TASK INPUT section start
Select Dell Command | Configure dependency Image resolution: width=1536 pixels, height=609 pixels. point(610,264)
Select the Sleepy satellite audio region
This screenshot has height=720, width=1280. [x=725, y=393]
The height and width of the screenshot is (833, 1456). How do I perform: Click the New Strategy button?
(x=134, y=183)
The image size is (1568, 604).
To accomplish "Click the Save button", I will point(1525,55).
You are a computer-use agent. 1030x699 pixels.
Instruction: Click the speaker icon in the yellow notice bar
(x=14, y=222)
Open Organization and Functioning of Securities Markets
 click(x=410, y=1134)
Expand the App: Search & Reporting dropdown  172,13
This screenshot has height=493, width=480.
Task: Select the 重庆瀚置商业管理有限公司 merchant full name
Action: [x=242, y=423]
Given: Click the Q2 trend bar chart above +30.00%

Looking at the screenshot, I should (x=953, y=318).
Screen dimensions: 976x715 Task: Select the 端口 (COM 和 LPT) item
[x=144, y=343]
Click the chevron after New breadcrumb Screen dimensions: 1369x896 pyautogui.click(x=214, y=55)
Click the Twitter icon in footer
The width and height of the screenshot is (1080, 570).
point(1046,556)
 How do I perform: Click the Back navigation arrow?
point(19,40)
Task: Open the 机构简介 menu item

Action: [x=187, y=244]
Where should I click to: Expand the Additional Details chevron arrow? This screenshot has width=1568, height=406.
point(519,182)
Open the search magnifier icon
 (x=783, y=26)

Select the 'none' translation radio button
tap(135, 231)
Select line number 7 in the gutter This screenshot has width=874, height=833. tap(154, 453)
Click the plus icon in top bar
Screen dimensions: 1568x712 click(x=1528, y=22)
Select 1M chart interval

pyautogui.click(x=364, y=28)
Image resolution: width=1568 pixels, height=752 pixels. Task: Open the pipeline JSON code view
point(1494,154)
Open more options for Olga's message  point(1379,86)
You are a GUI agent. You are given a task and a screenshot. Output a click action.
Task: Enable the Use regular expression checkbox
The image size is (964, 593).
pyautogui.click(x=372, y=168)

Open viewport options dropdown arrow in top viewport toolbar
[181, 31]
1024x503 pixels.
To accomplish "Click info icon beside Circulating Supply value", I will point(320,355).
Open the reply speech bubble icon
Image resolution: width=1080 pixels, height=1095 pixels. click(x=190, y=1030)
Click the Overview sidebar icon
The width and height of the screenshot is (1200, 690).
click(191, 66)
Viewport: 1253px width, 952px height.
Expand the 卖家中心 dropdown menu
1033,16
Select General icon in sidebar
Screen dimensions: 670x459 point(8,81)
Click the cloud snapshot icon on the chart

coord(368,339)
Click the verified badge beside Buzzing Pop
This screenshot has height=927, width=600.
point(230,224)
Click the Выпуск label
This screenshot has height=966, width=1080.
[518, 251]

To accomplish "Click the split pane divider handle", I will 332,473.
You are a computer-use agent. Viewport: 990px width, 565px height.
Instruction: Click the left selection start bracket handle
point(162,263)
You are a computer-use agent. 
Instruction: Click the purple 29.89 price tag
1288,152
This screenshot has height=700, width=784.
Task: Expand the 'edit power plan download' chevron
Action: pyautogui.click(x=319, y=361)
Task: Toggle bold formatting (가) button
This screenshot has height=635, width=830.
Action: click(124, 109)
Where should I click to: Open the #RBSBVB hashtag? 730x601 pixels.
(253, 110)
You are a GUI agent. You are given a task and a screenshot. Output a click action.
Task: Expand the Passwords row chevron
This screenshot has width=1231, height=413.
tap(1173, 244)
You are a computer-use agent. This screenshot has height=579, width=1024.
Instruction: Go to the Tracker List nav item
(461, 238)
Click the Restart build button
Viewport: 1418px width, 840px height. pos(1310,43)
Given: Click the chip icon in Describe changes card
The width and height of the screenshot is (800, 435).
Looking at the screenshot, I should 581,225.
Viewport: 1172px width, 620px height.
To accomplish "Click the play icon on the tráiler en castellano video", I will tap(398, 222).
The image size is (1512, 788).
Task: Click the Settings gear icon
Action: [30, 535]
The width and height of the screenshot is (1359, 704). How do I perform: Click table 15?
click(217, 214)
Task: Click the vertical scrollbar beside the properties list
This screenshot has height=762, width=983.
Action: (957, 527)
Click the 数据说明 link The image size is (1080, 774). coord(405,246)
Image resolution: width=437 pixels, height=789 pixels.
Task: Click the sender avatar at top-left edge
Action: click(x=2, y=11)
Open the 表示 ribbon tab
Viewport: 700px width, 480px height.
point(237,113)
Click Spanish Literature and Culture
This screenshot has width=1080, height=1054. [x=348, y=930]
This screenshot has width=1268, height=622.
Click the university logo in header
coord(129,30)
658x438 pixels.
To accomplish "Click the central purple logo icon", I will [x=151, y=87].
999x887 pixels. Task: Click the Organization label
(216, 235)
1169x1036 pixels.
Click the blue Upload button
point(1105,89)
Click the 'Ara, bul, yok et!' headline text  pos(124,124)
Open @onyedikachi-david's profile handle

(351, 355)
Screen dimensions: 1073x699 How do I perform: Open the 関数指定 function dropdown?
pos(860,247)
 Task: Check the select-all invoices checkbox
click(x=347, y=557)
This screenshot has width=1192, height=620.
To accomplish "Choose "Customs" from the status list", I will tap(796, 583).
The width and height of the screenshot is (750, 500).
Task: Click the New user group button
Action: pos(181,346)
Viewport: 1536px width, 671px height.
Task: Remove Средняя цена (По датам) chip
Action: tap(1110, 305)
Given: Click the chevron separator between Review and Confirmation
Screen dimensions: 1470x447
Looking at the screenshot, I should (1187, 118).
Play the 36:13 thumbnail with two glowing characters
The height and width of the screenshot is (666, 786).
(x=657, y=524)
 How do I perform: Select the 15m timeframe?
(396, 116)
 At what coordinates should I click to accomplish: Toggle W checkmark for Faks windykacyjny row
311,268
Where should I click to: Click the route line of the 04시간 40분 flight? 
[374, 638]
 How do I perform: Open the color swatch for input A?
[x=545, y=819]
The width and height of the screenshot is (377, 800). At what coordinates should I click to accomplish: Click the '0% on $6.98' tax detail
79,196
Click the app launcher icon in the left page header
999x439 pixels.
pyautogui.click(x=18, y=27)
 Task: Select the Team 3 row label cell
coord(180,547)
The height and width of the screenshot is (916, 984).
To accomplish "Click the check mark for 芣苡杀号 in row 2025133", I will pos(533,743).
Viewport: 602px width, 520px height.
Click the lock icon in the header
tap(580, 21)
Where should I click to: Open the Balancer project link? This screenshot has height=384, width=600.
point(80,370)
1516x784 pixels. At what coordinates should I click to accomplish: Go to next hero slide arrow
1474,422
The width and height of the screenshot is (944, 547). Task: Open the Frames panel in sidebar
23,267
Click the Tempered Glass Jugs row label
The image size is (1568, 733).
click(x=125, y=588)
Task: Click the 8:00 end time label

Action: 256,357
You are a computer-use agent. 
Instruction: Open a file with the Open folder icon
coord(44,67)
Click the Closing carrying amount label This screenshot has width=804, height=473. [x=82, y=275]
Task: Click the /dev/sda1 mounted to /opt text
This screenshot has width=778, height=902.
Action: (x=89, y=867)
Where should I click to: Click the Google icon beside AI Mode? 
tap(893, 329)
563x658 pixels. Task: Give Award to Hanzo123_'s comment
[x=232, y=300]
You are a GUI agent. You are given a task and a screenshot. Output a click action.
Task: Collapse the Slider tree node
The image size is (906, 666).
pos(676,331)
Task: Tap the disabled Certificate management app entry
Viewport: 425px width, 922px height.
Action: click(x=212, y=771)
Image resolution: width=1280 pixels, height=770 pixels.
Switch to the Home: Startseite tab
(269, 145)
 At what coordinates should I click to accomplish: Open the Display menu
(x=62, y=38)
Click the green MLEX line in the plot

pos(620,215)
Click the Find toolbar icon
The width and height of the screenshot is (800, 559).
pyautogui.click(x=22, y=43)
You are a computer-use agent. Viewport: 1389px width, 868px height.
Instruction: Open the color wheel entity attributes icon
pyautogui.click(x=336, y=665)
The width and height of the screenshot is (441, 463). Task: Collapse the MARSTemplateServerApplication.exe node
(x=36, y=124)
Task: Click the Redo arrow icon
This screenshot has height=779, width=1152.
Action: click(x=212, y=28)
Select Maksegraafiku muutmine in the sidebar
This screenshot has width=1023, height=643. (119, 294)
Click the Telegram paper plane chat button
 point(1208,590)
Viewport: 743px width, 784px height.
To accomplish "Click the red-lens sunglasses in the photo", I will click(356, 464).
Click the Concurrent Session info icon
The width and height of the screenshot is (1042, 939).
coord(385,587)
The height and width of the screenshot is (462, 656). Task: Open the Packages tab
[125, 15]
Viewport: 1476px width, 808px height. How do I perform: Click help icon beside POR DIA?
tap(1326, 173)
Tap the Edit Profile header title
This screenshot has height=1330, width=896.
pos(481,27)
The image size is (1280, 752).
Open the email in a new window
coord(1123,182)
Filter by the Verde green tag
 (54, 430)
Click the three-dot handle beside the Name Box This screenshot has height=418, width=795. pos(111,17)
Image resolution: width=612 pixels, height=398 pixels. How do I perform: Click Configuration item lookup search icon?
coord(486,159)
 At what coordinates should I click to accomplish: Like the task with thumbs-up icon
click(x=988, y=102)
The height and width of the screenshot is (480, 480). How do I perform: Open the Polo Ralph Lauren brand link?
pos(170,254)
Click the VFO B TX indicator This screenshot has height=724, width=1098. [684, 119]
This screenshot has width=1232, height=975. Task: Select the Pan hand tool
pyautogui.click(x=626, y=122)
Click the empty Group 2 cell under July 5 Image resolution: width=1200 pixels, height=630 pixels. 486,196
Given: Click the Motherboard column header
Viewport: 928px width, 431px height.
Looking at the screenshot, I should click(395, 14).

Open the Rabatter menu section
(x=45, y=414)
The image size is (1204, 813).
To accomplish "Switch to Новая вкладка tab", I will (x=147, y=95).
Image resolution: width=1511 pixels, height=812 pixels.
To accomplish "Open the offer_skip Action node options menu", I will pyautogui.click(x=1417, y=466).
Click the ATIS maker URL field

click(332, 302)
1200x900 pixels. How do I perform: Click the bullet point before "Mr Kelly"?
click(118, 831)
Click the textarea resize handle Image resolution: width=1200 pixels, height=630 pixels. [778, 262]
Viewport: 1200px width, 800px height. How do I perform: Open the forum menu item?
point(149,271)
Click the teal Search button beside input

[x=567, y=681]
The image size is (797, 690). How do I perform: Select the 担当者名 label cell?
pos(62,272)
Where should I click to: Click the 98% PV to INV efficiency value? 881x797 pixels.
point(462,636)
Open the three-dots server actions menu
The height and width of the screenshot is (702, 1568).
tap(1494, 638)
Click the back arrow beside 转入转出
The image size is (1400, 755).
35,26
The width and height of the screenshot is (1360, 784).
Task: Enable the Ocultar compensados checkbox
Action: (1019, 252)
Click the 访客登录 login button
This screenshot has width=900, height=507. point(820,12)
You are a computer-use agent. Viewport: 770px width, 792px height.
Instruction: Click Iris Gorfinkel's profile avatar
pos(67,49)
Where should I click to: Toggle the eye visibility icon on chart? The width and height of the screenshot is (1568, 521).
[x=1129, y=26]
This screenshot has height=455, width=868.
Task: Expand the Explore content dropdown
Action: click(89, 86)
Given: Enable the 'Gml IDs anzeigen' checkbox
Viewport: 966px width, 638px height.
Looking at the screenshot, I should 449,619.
TASK INPUT section end
Please retype, exactly as written, every line from the line containing "Where should I click to: Toggle" through the last line of the records above, including both of those lines, and nothing else.

Where should I click to: Toggle the eye visibility icon on chart? The width and height of the screenshot is (1568, 521).
[x=1129, y=26]
This screenshot has height=455, width=868.
Task: Expand the Explore content dropdown
Action: click(89, 86)
Given: Enable the 'Gml IDs anzeigen' checkbox
Viewport: 966px width, 638px height.
Looking at the screenshot, I should 449,619.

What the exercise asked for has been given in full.